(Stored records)

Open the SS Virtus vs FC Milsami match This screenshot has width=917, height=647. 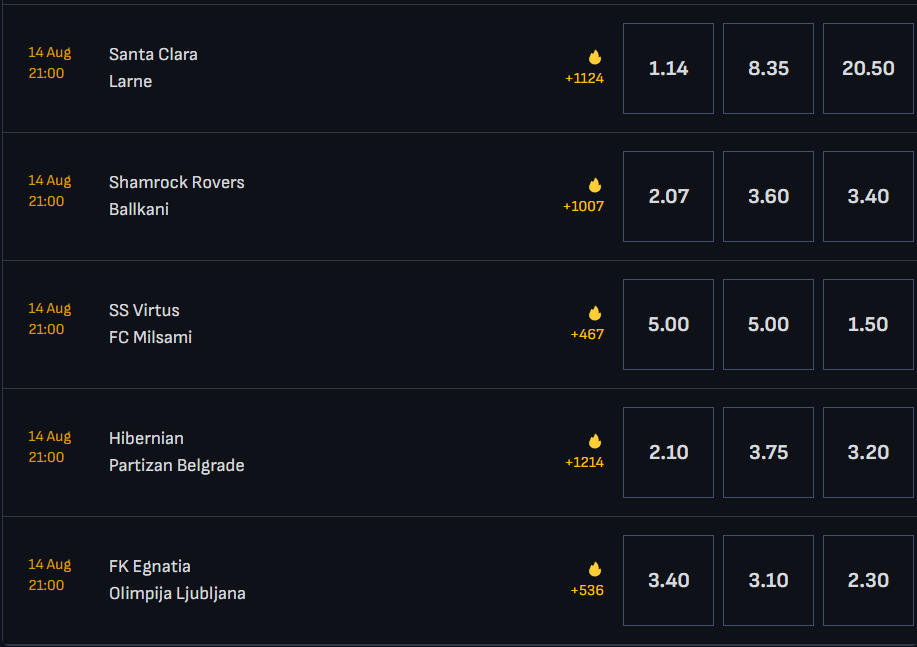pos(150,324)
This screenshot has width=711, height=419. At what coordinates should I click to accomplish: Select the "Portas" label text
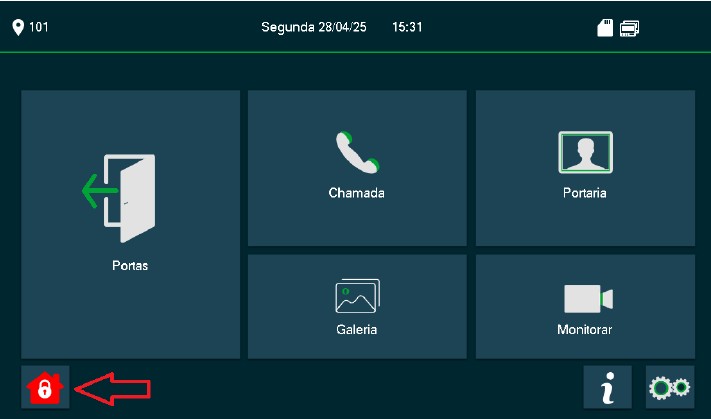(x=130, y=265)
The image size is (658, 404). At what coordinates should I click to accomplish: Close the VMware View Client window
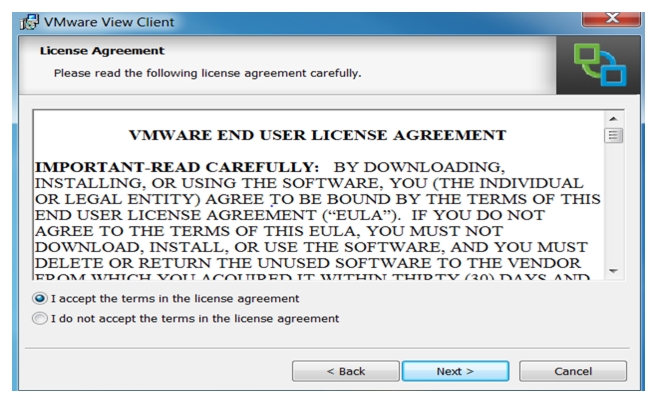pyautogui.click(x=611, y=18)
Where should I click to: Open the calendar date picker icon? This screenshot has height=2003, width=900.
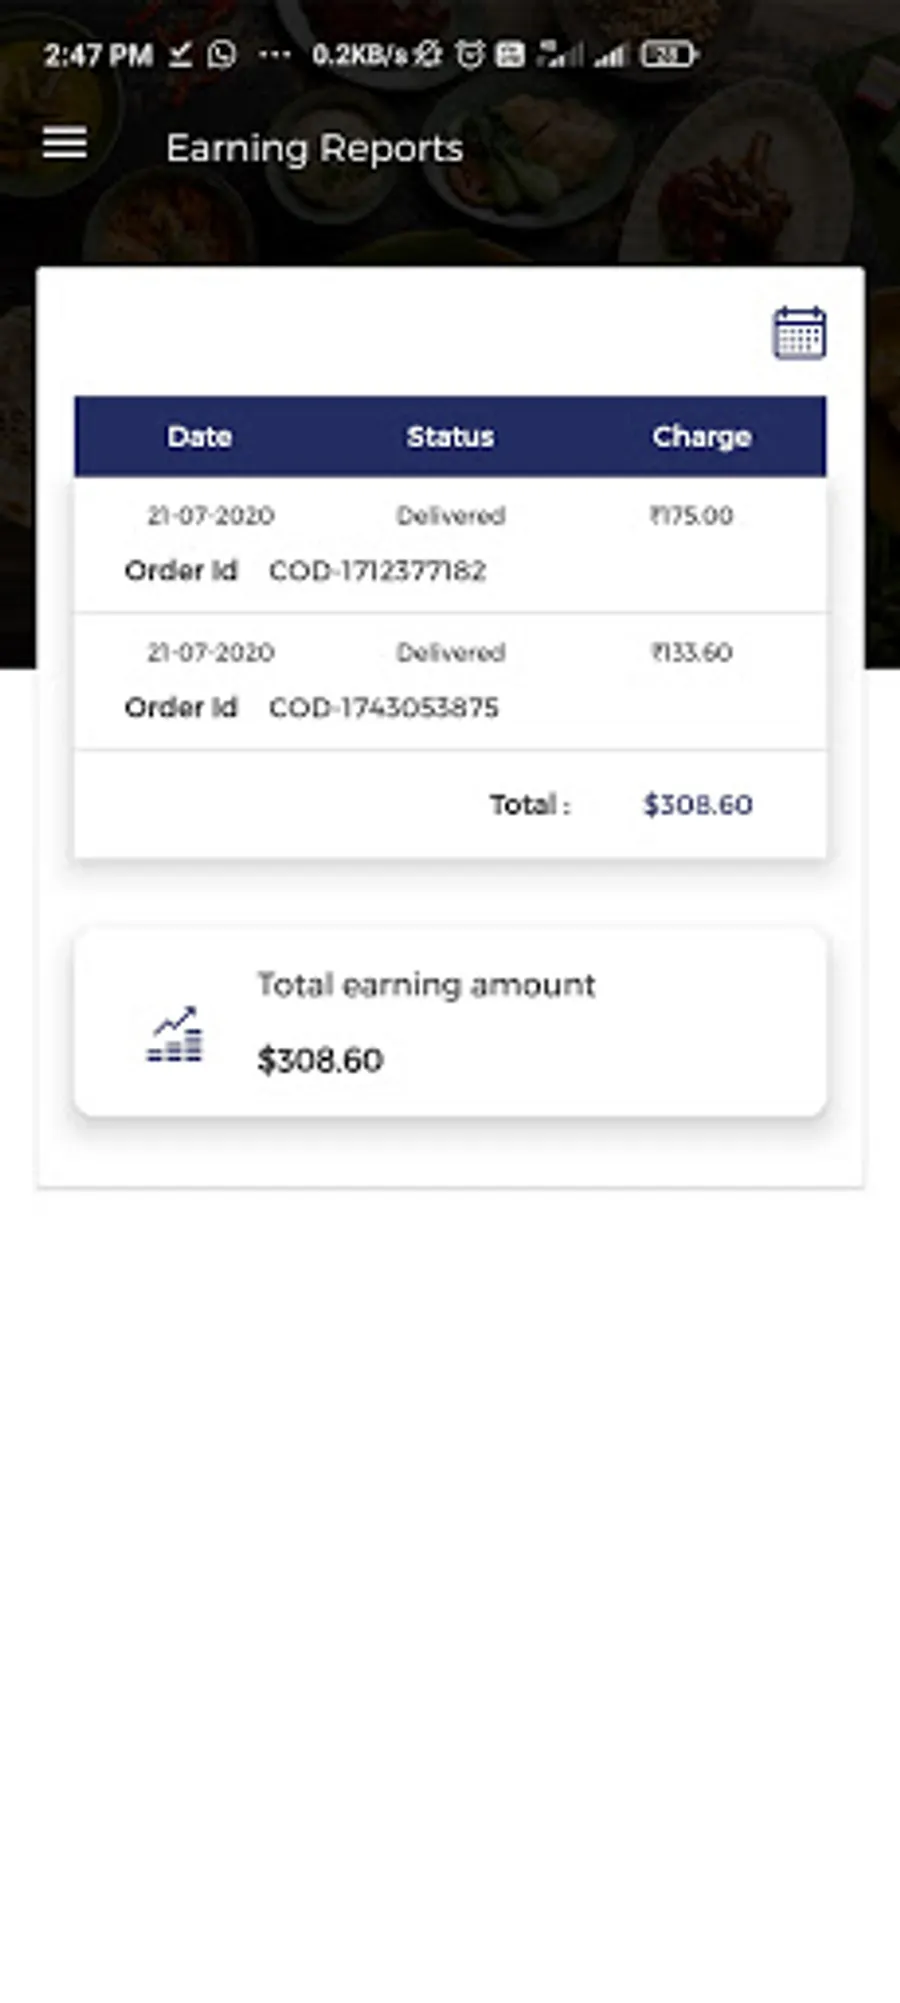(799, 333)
---
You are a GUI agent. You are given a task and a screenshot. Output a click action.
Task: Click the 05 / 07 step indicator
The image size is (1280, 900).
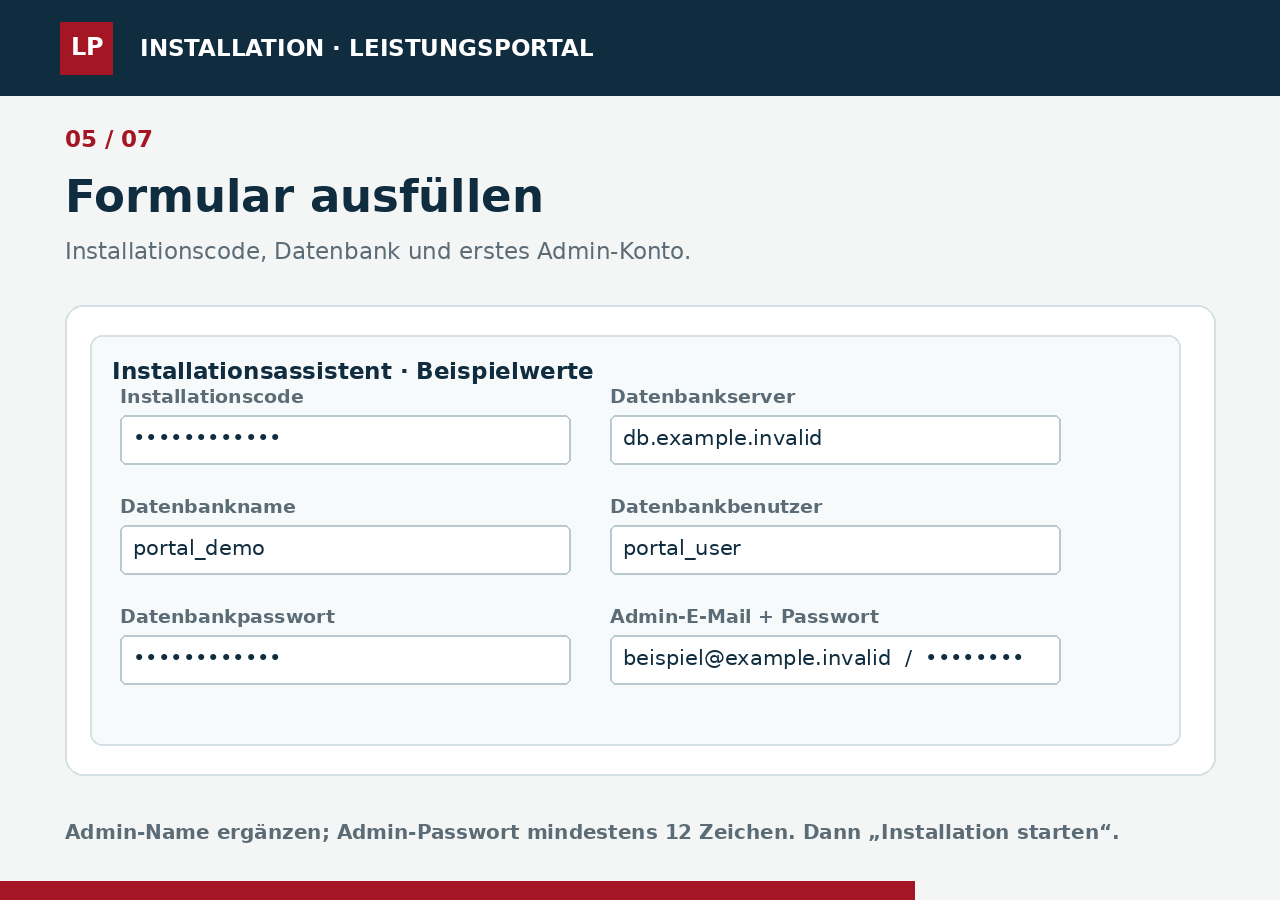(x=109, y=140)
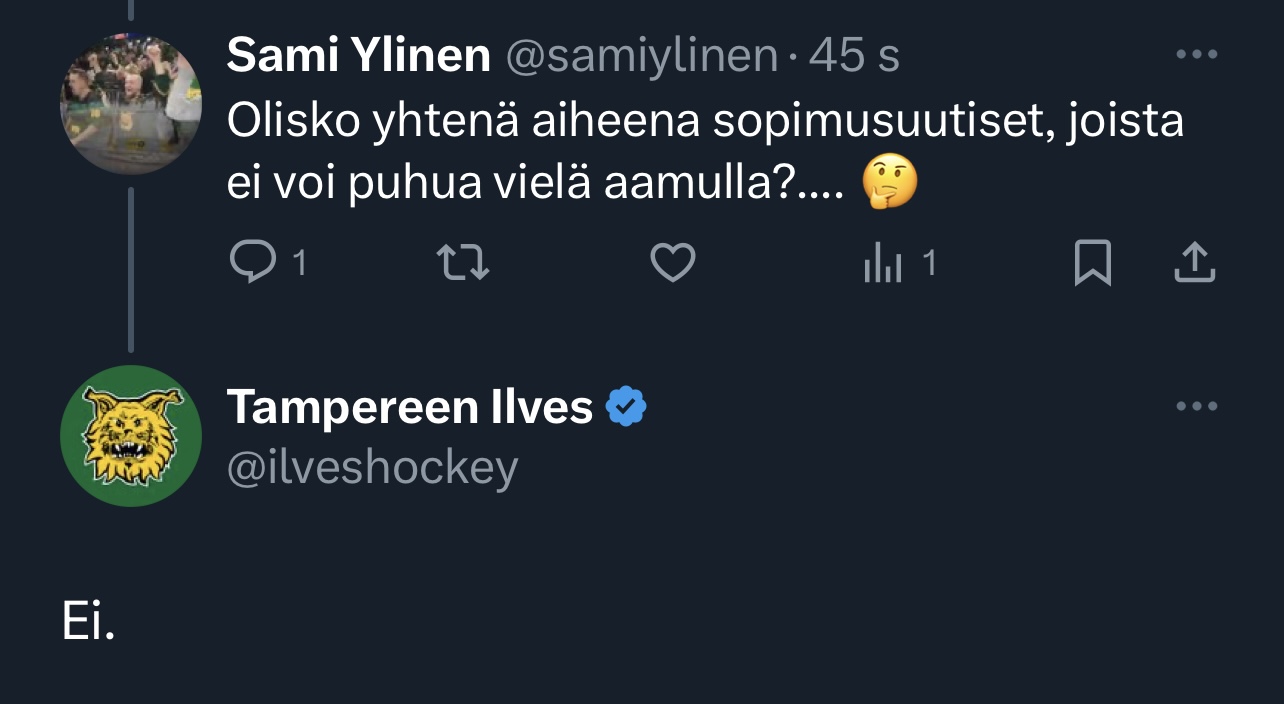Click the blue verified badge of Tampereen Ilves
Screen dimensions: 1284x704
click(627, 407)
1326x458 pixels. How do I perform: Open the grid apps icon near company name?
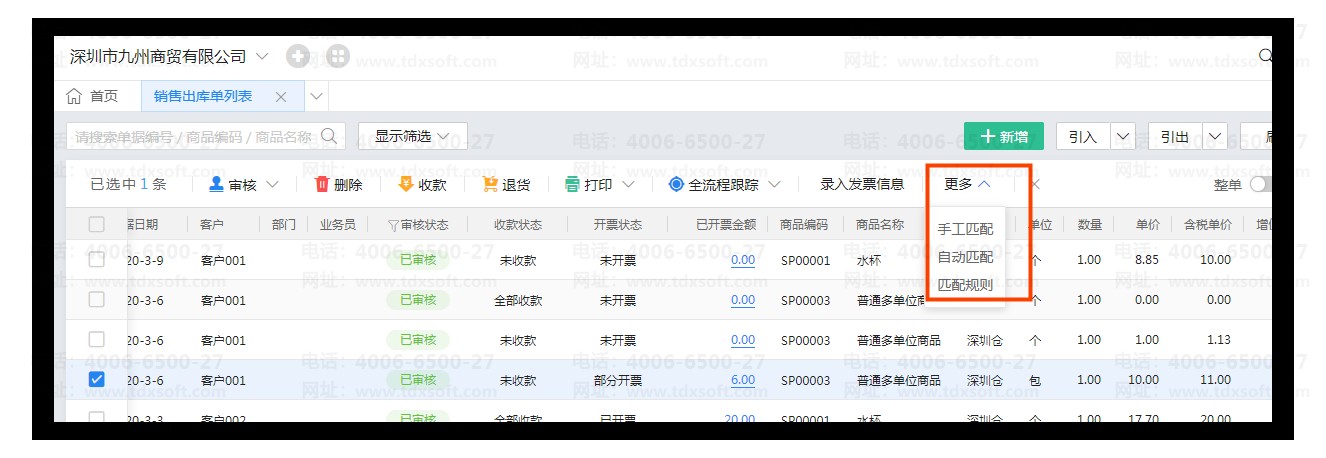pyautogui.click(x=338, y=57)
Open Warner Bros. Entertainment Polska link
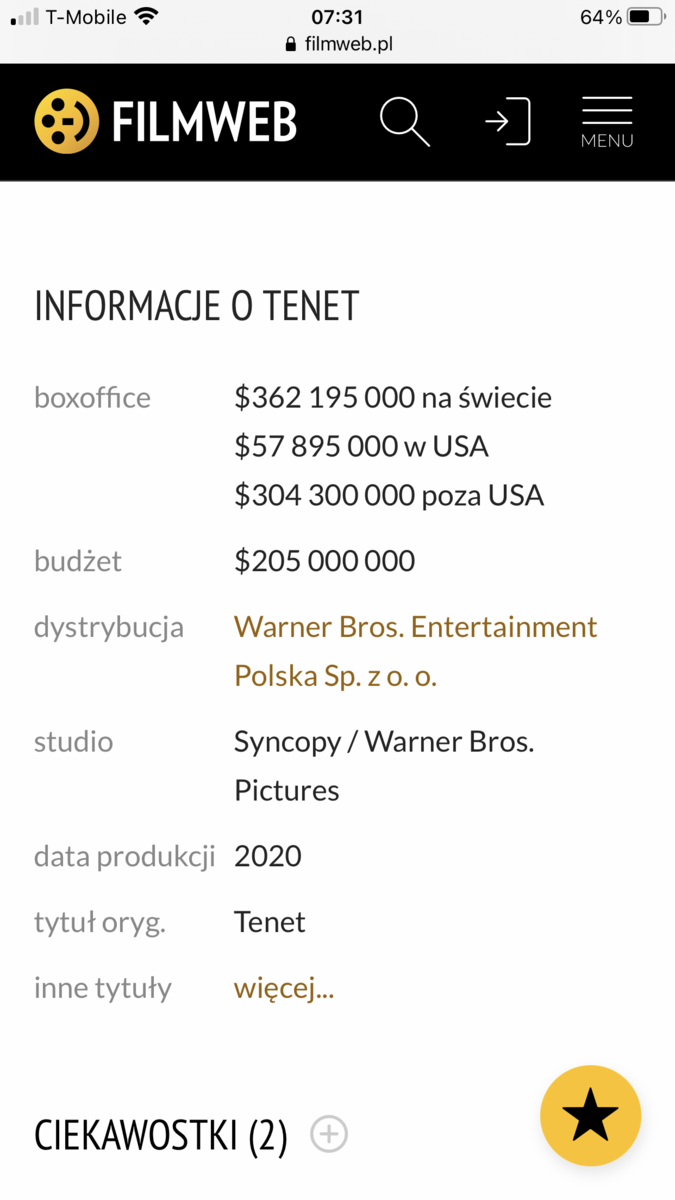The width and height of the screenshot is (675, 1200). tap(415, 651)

* YOUR GOAL: All that belongs in your answer is the stretch of entries above from the line with "You are a GUI" through the line with "Task: Click the 05 / 07 step indicator", printed exactly.

* RESPONSE TO THIS TASK:
You are a GUI agent. You are given a task and a screenshot. Output a click action.
Task: Click the 05 / 07 step indicator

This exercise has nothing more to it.